The fecal IgA concentrations in the suckling period were high, whereas they were lower in weanling pigs (1~3 months old) and higher again in pigs older than 6 months (Fig. 1, Table II), which agrees with previous reports of lower porcine secretory fecal IgA during the weanling period (7). Additionally, it was identified that the OD450 of the weanling pigs did not show a statistical difference with that of Manchurian leopard cat (Table I, p=0.0652). For this reason, in case of a fecal sample not showing statistically significant difference in OD450 with that of weanling pigs, we cannot convince it as droppings from wild boar. However, the IgA concentration in fecal samples of wild boars of all ages, except those 1~3 months old, was distinguishable from that of all wild animal species used for comparison in this paper, which means that the porcine IgA ELISA could be a useful method for differentiating wild boar feces from the feces of other wild animal species.

Figure 1

Fecal IgA level of wild boars and domestic pigs in each age group.

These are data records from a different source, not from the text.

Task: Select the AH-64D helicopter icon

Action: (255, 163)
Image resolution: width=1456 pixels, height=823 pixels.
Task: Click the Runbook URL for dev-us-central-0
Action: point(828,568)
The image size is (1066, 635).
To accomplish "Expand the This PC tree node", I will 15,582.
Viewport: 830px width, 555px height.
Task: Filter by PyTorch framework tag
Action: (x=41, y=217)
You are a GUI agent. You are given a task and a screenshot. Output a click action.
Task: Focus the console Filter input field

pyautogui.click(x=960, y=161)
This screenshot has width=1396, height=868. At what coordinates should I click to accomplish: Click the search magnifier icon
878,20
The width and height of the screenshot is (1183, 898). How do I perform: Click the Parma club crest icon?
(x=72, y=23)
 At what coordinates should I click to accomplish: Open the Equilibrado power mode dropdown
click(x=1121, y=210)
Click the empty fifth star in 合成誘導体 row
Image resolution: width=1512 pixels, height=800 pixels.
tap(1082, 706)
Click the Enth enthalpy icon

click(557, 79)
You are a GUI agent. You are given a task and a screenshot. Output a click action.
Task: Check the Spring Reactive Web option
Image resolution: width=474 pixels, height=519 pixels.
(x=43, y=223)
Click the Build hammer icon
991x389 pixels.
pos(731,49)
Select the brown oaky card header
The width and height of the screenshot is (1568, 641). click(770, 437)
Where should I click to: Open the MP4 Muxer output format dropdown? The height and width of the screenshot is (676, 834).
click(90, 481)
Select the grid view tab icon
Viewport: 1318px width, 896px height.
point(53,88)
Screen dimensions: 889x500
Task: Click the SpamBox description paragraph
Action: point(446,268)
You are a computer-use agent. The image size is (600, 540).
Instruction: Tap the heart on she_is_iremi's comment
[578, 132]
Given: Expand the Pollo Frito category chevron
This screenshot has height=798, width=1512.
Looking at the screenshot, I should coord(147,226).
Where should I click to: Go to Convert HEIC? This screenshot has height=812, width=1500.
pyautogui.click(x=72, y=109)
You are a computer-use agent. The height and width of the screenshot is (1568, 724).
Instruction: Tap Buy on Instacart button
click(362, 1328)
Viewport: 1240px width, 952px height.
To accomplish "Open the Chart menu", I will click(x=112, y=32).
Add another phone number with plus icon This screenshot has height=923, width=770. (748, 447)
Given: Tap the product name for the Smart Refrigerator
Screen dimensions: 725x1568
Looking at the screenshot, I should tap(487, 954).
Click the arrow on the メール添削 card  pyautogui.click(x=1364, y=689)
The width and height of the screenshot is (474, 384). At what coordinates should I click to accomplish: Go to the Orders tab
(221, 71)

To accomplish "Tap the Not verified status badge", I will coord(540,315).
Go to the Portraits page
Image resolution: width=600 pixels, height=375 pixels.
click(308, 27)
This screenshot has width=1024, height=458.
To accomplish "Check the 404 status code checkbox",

Fecal IgM concentrations are higher than IgA concentrations in weanling pigs (7) and could therefore be more useful than IgA for species identification in pigs and wild boars at 1~6 months of age. Conversely, the low level of fecal IgA in animals at 1~3 months of age could be useful to differentiate feces of the weaning period from those of the adult period. The prevalence of many infectious diseases in wild boar populations depends on the density and abundance of juveniles (11). In this situation, the population structure of weaners, as estimated from the IgA concentration, may contribute to understanding the disease status of wild boars.